• Work instruction:
Please restate every line below exactly, without any pictures.

• Supplied material:
----------

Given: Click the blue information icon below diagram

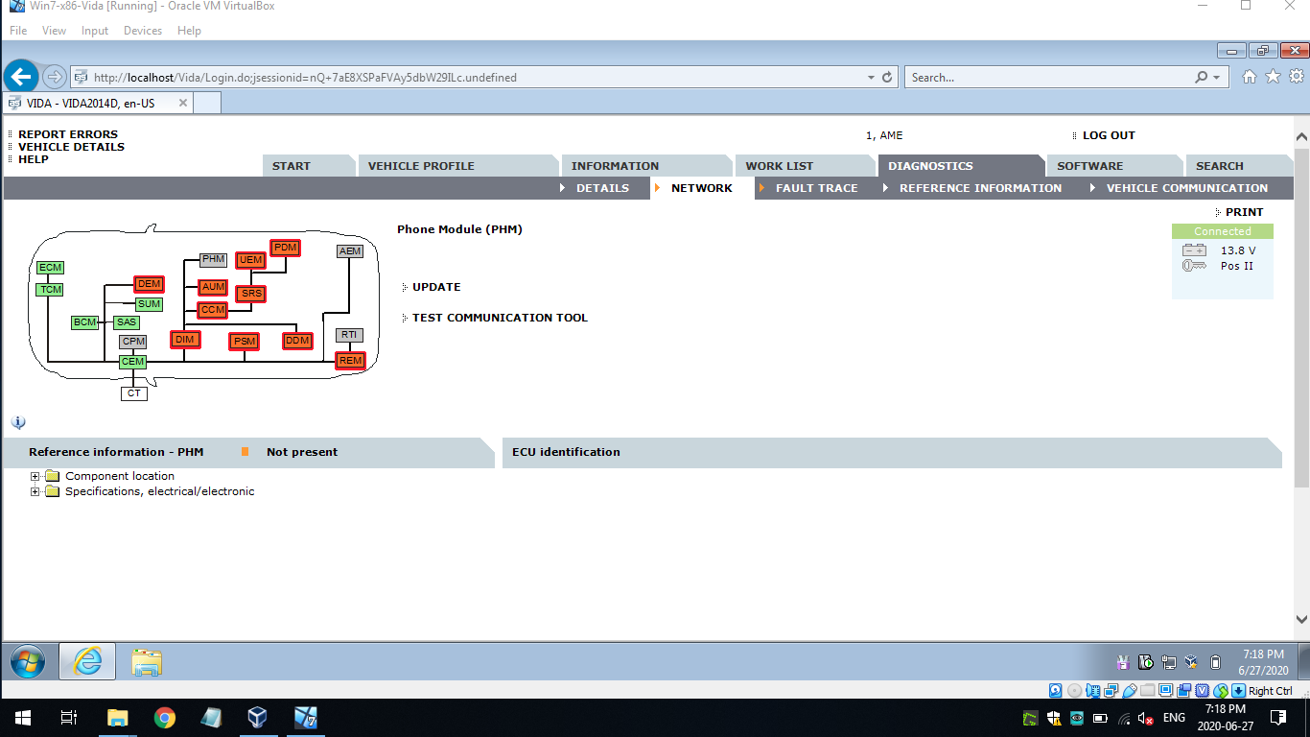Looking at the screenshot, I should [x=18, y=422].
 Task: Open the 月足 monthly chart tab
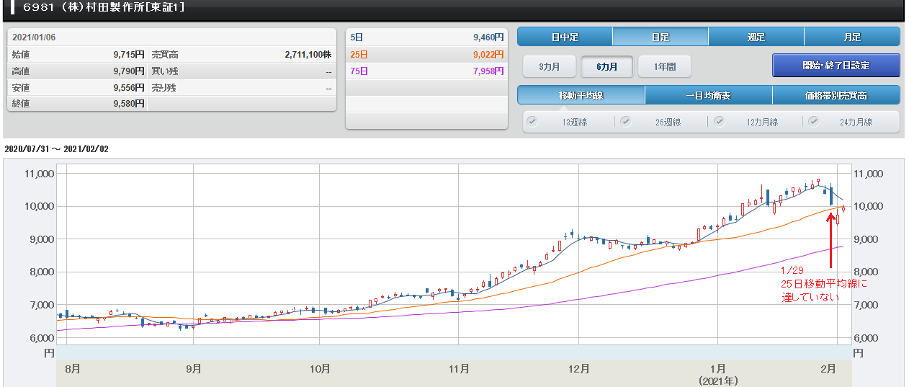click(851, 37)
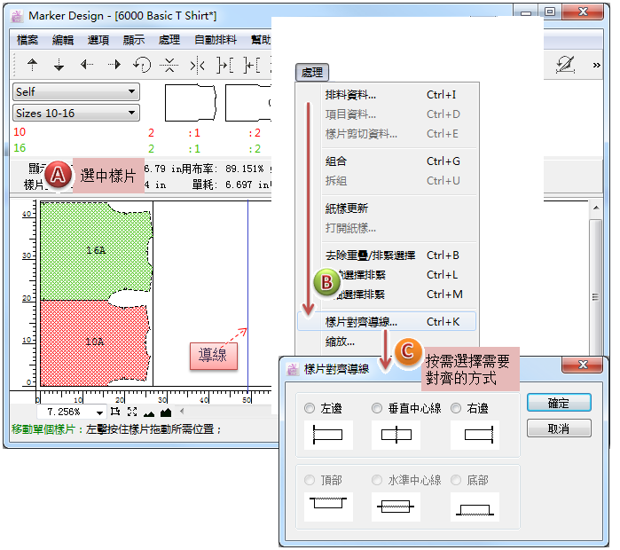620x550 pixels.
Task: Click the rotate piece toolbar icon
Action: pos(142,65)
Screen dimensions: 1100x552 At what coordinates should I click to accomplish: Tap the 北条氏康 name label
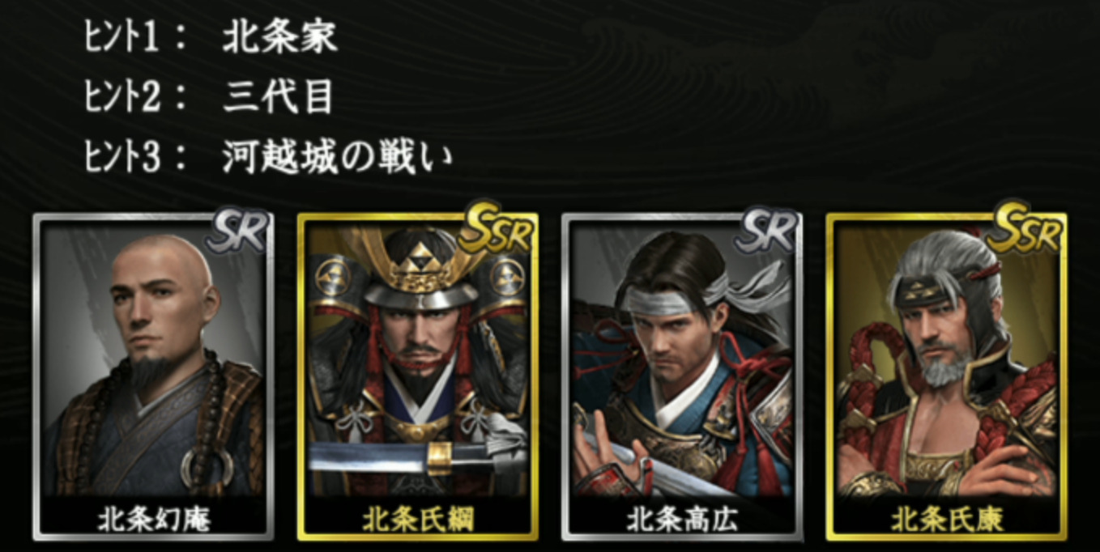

----------

• Task answer:
Given: Click the blue information icon below diagram

Looking at the screenshot, I should [x=18, y=422].
 Task: Open the 月足 monthly chart tab
click(851, 37)
620x550 pixels.
Task: Click the rotate piece toolbar icon
Action: pos(142,65)
Screen dimensions: 1100x552 At what coordinates should I click to accomplish: Tap the 北条氏康 name label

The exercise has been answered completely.